Si tratta principalmente di:
- nuove idee teologiche da apprendere
- una nuova teologia o spiritualità da vivere.
Nella crisi strutturale, che la società contemporanea sta attraversando, in un ambiente confuso, tra tanti stimoli contraddittori, molti uomini e donne avvertono l’esigenza di ritrovare se stessi, cioè di raggiungere il proprio cuore, al di là delle tante cose che ingombrano e appesantiscono l’esistenza. L’AdP intende rispondere a questa esigenza, attraverso un cammino di formazione che conduce a intraprendere la via del cuore e percorrerla. Questa proposta della “via del cuore” non annulla le pratiche tradizionali dell’AdP, ma semplicemente le affianca e intende muoversi nella fedeltà all’ispirazione originaria: avere in noi, cioè nel nostro cuore “gli stessi sentimenti di Cristo Gesù” (Fil 2,5). La parola “via” assume vari significati nella Bibbia. L’antico semita era un nomade, trovare la giusta via era essenziale per la sua esistenza quotidiana. Spontaneamente la via è diventata anche il simbolo della vita morale e religiosa. Dio ha un suo stile, un suo modo di comportarsi nei confronti dell’uomo e del mondo, perciò si parla di vie di Dio, che “sono amore e fedeltà” (Sal 25,10), manifestano la sua volontà (Mt 22,16) e conducono alla vita (At 2,28). La via dell’uomo è la sua maniera di vivere, la sua condotta morale. Sia nel Nuovo Testamento, che nell’Antico, si trova il tema delle due vie. Vengono contrapposti due modi di comportarsi, cioè due vie: la buona e la cattiva. Ogni uomo è libero di scegliere tra queste due vie ed è responsabile della propria scelta. Nel linguaggio ordinario, la parola “cuore” evoca la vita affettiva, l’intimità, i sentimenti e le emozioni. Eppure cuore significa l’unità originaria della persona nella sua vita biologica e psichica (corpo ed anima), perché il cuore è allo stesso tempo e per entrambe la sorgente, il centro e la sede. Nella Bibbia, il cuore è l’intero dell’uomo, come fonte di tutte le sue diverse manifestazioni esterne. Il cuore dell’uomo è la fonte stessa della sua personalità cosciente, intelligente e libera, cioè il luogo della consapevolezza. Per dirlo con una frase delle Confessioni di s. Agostino:“Cor meum, ubi ego sum quicumque sum” (X, 3,4): il mio cuore, dove sono, chiunque io sono. In questo centro intimo della persona si compie essenzialmente l’apertura verso Dio e verso l’altro. Ma il cuore può anche indurirsi (sklerokardìa), concentrandosi egoisticamente su se stesso, e chiudersi nell’autosufficienza narcisistica.

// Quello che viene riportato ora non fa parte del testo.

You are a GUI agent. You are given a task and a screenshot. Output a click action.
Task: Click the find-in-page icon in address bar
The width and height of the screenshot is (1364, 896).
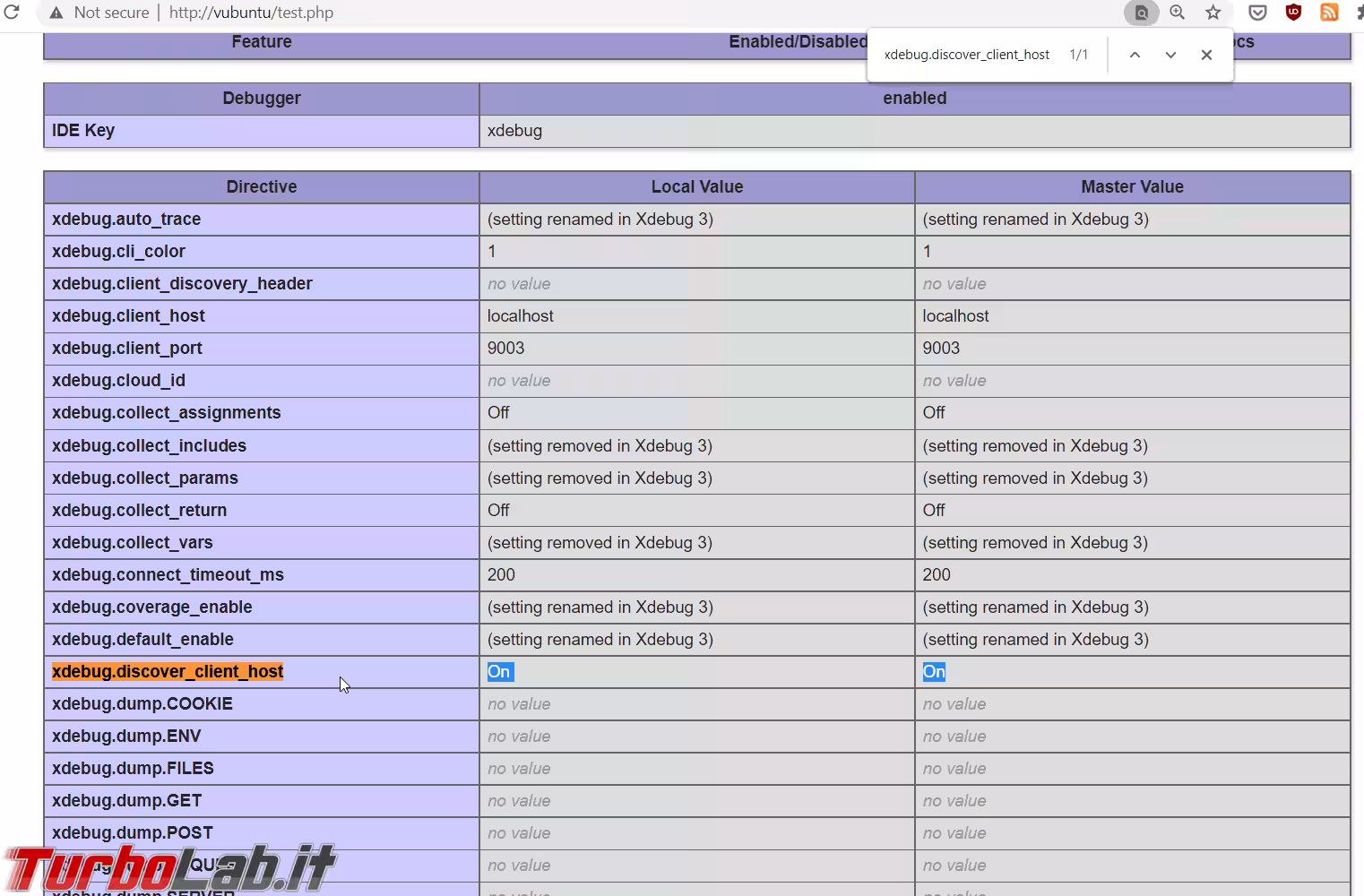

Il cuore si preoccupa per le necessità del corpo: per il cibo, per il vestito, per la casa. Angosciato di fronte all’incertezza della vita e ai problemi della società, si affanna senza posa, cercando sicurezza nel possesso e nell’accumulo dei beni materiali, di cui avverte la carenza e il bisogno. Sono urgenze e necessità primarie, di cui non si può fare a meno. C’è però il rischio che il cuore finisca per appesantirsi sotto gli “affanni della vita” (Lc 21,34). Anche le tribolazioni e le sofferenze sono fonte di inquietudine, ma la causa principale è il peccato, che ha intaccato profondamente l’interiorità dell’uomo, la fonte stessa del suo sentire e desiderare, del volere e dell’agire: cioè il cuore. Il peccato si è annidato nel cuore dell’uomo; lo ha reso duro e impuro, perverso e incredulo. Abbiamo bisogno di un reale e profondo rinnovamento interiore, cioè di “un cuore nuovo” (Ez 11,19), che solo Dio può creare in noi. Qui emerge tutta l’urgenza e l’importanza di trovare e proporre la “via del cuore”. Poiché è dal cuore che proviene la corruzione, proprio a partire dal cuore Dio inizia la sua opera di salvezza per l’uomo peccatore e per il mondo intero.